(Screenshot grounding data)
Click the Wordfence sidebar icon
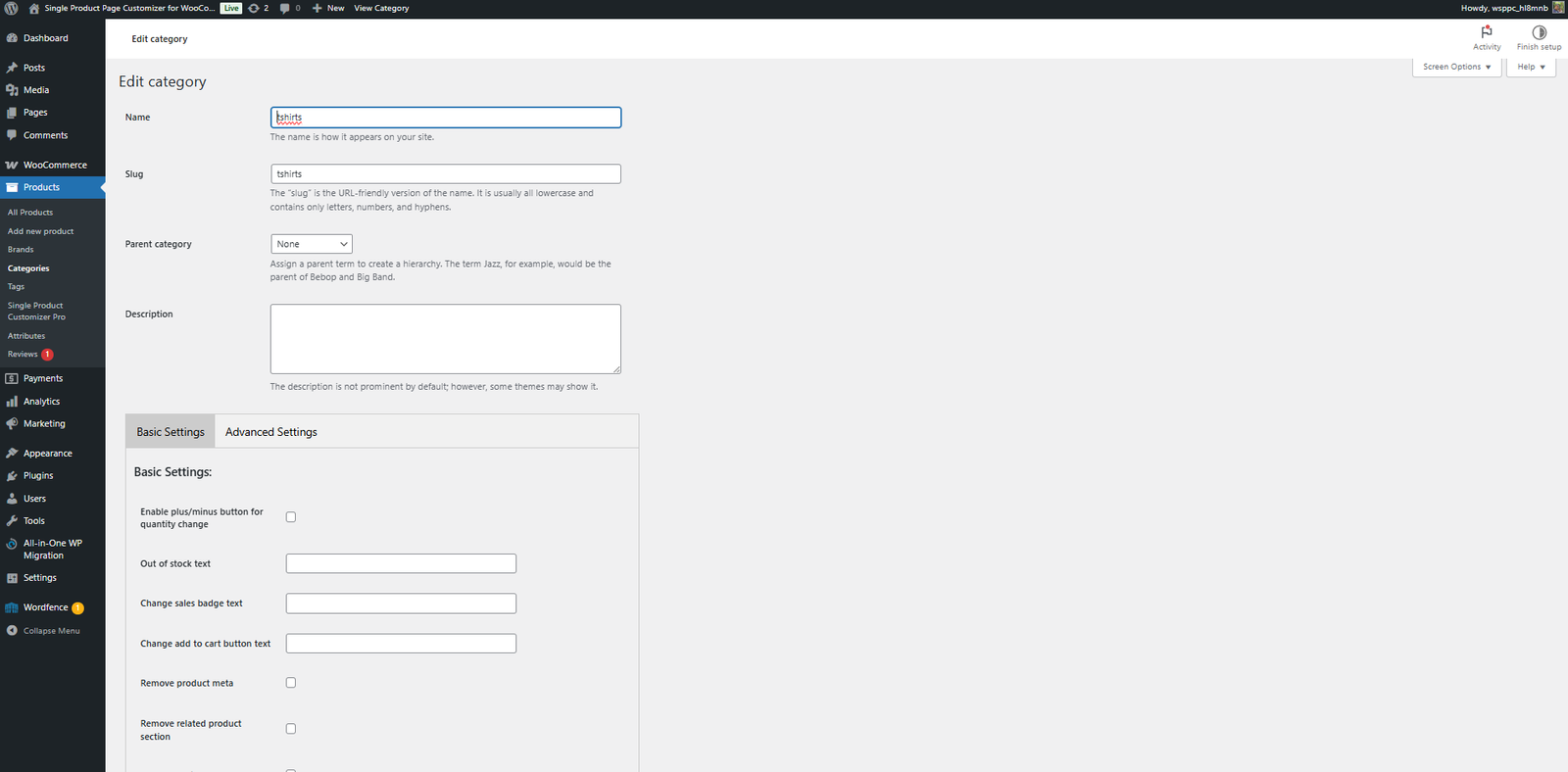The height and width of the screenshot is (772, 1568). 12,607
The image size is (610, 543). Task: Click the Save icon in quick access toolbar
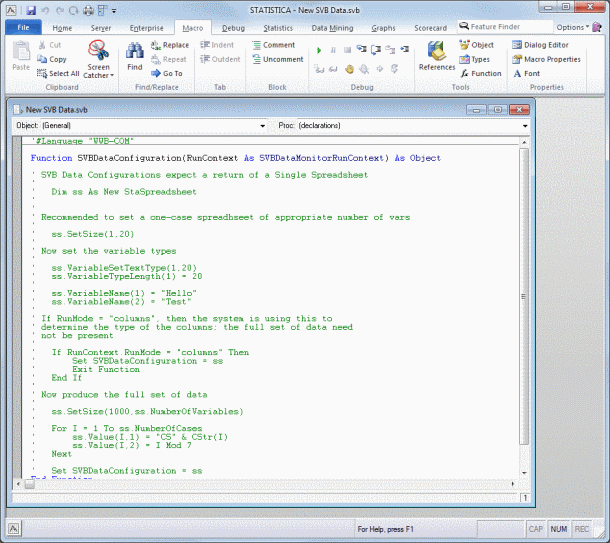tap(32, 9)
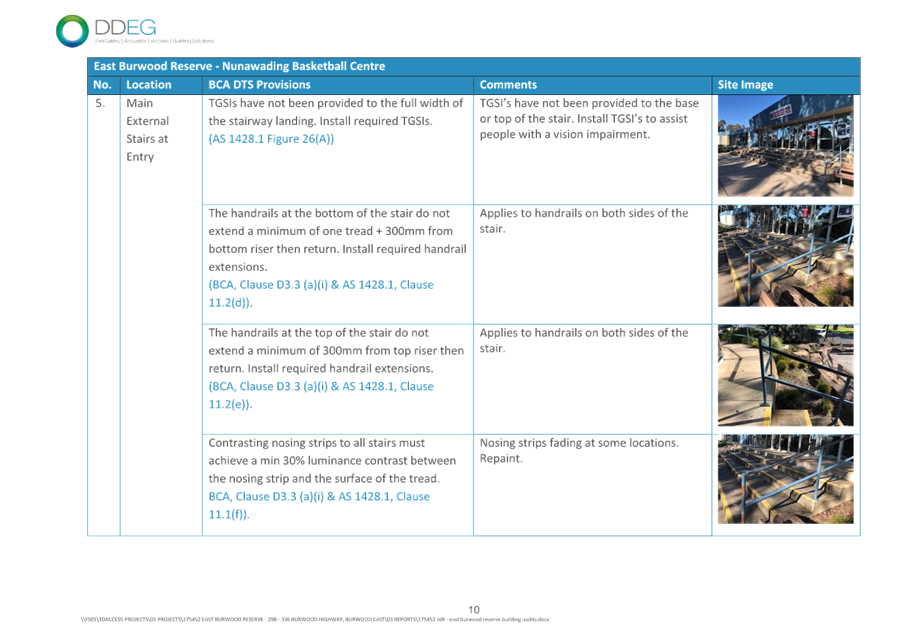Click the AS 1428.1 Figure reference in TGSIs row

coord(271,138)
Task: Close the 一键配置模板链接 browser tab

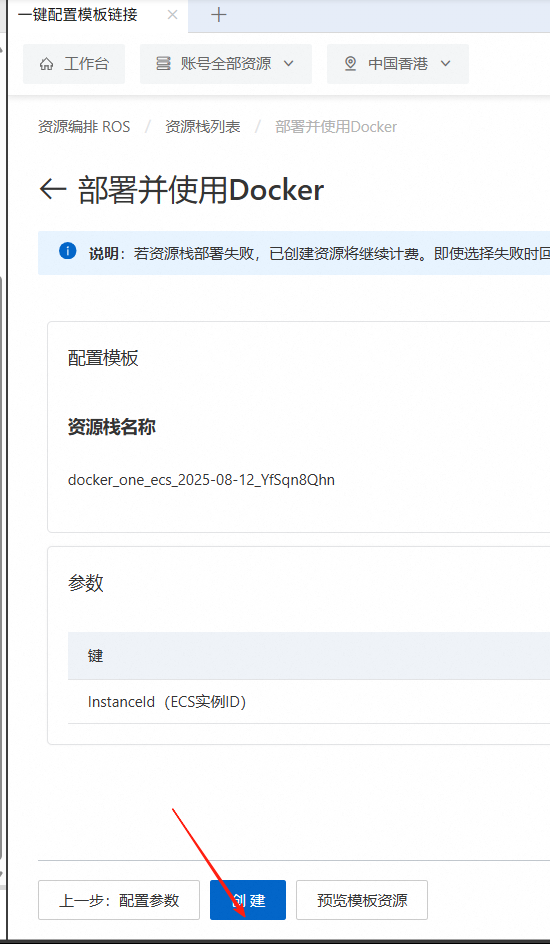Action: pos(172,15)
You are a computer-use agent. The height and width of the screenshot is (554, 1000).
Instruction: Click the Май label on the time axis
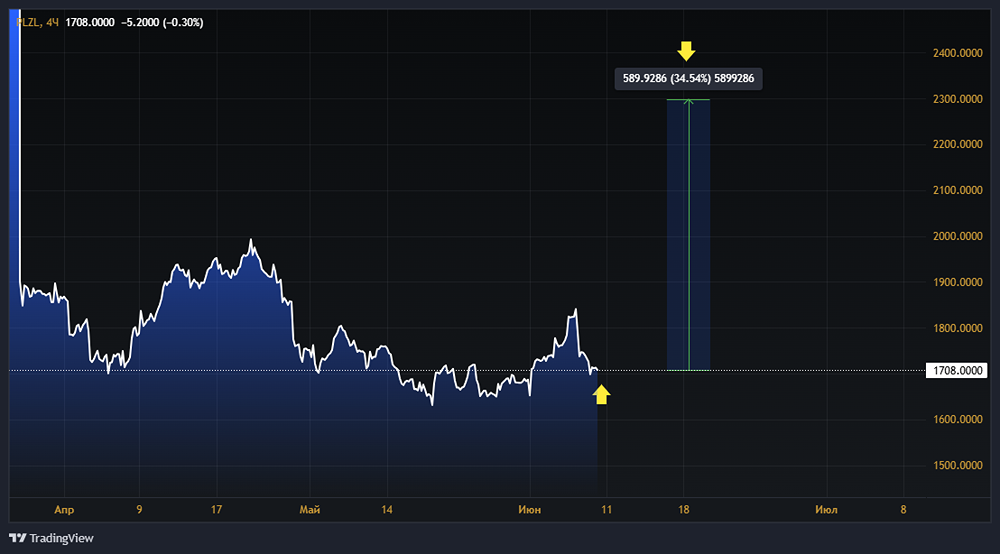click(310, 510)
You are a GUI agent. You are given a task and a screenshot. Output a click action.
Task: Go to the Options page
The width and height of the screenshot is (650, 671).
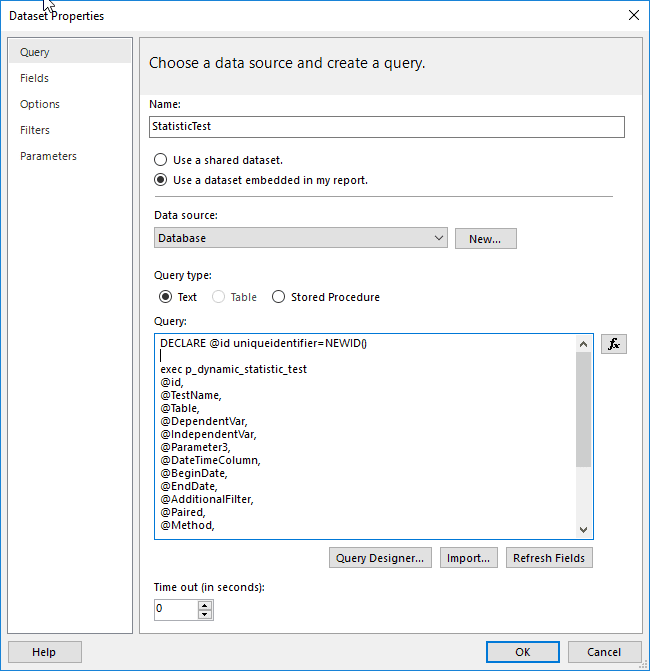point(40,104)
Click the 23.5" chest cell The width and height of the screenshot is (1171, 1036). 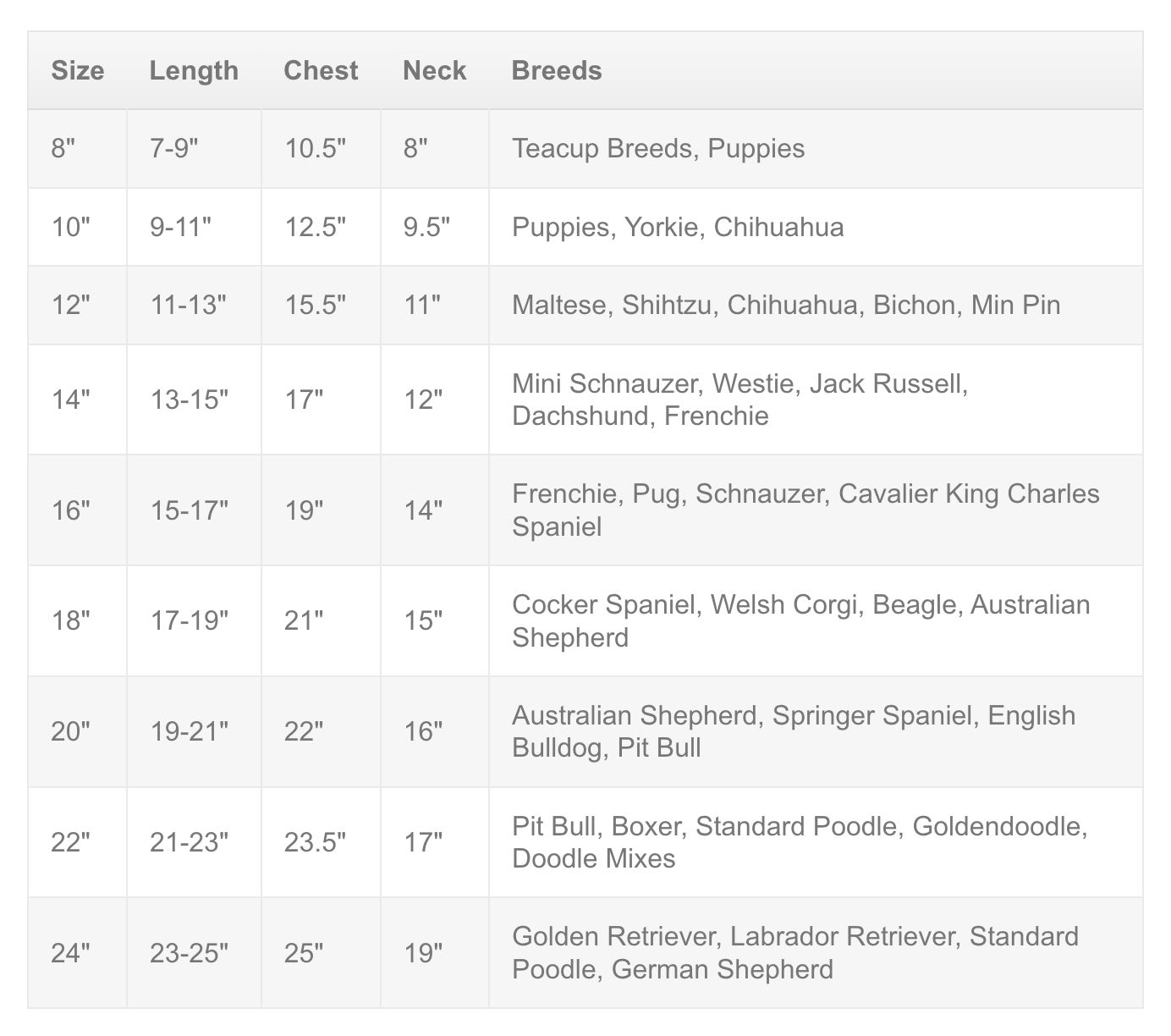[x=321, y=842]
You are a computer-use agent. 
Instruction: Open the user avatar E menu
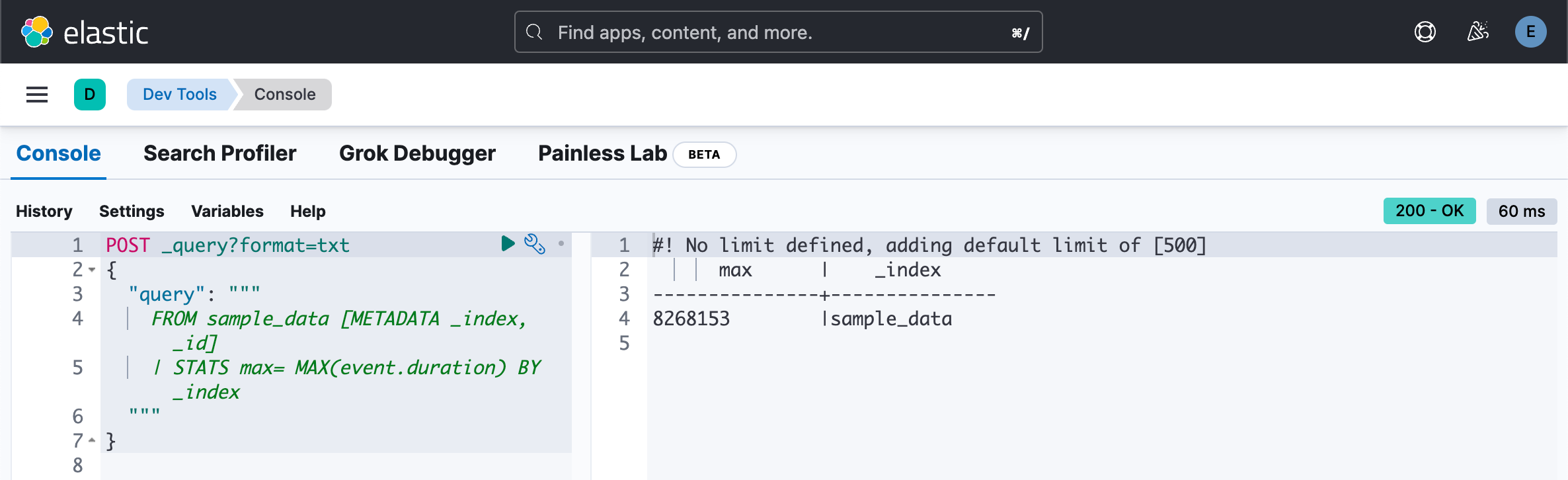1530,32

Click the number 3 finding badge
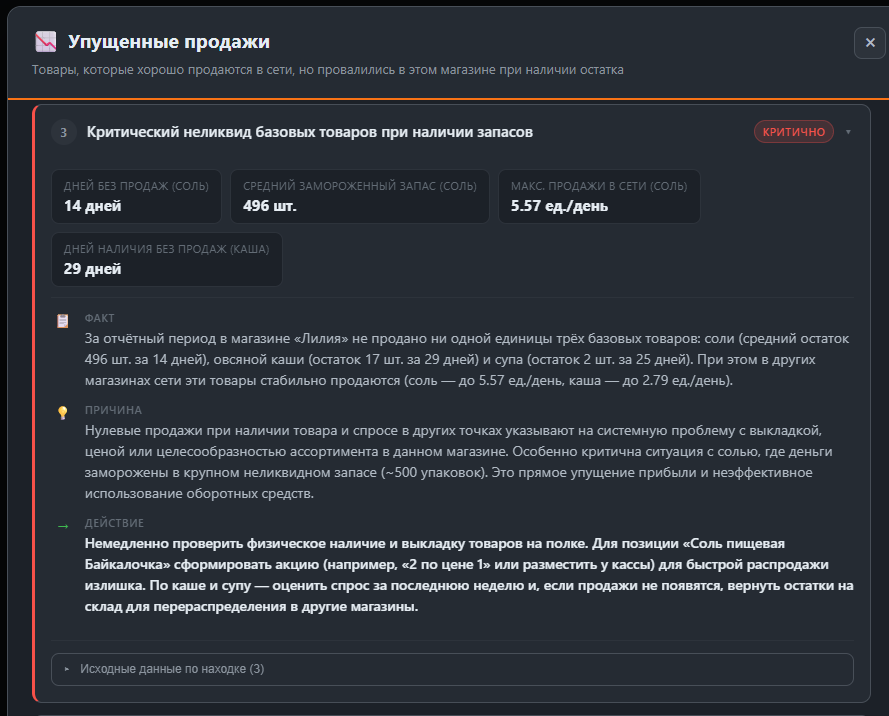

→ Your instructions:
Among the lines of the records above, count those holding the string "computer", and report only the number.

→ Exercise output:
2